The Pioneer Cabin Tree was hollowed out at the base of the trunk in the late 1800s to create a tunnel that thousands of visitors have since walked through. The architects were inspired by the Wawona Tree, a similar sequoia tree that stood at Yosemite National Park until 1969.
The remarkable tree still showed signs of life, but powerful storms in the area caused flooding that it could not withstand. Jim Allday, a volunteer at the park, told SF Gate that the tree fell down around 2 p.m. Sunday, and that it "shattered" on impact. "I could see the tree on the ground, it looked like it was laying in a pond or lake with a river running through it," he said.
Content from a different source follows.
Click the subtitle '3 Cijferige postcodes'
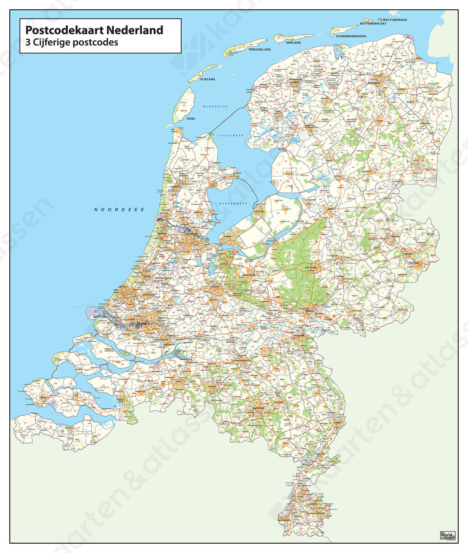click(72, 42)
While the age of the Pioneer Cabin Tree isn't clear, giant sequoias clan live more than 3,000 years, according to the National Park Service. Yosemite's Grizzly Giant is estimated to be 1,800 years old (give or take a few centuries).
The Calaveras Big Trees Association, a nonprofit group, said it best in their Facebook tribute, "The iconic and still living tree...enchanted many visitors."
Indeed, many shared personal memories — and photos — of the tree. "I have a picture of my grandfather holding me in front of this tree back in early 50s," wrote one commenter on Facebook.
"This really made me sad," wrote another. "Yes, I cried. This tree is one of my precious memories when I was a kid. I have pictures of us in our van driving through this magnificent tree."
One woman shared her engagement photo featuring the tree. "My fiancé Scott just called me to let me know The Great Pioneer Cabin Tree is no more I am heart broken I love that tree!"
While this great wonder no longer stands, the National Park Service is host to many other sequoia gems, including the General Sherman Tree, which stands at 275 feet tall and has a diameter of 36 feet at the base.
While we've lost a great treasure in the Pioneer Cabin Tree, the inspiring and enchanting sites that remain are worth the trip!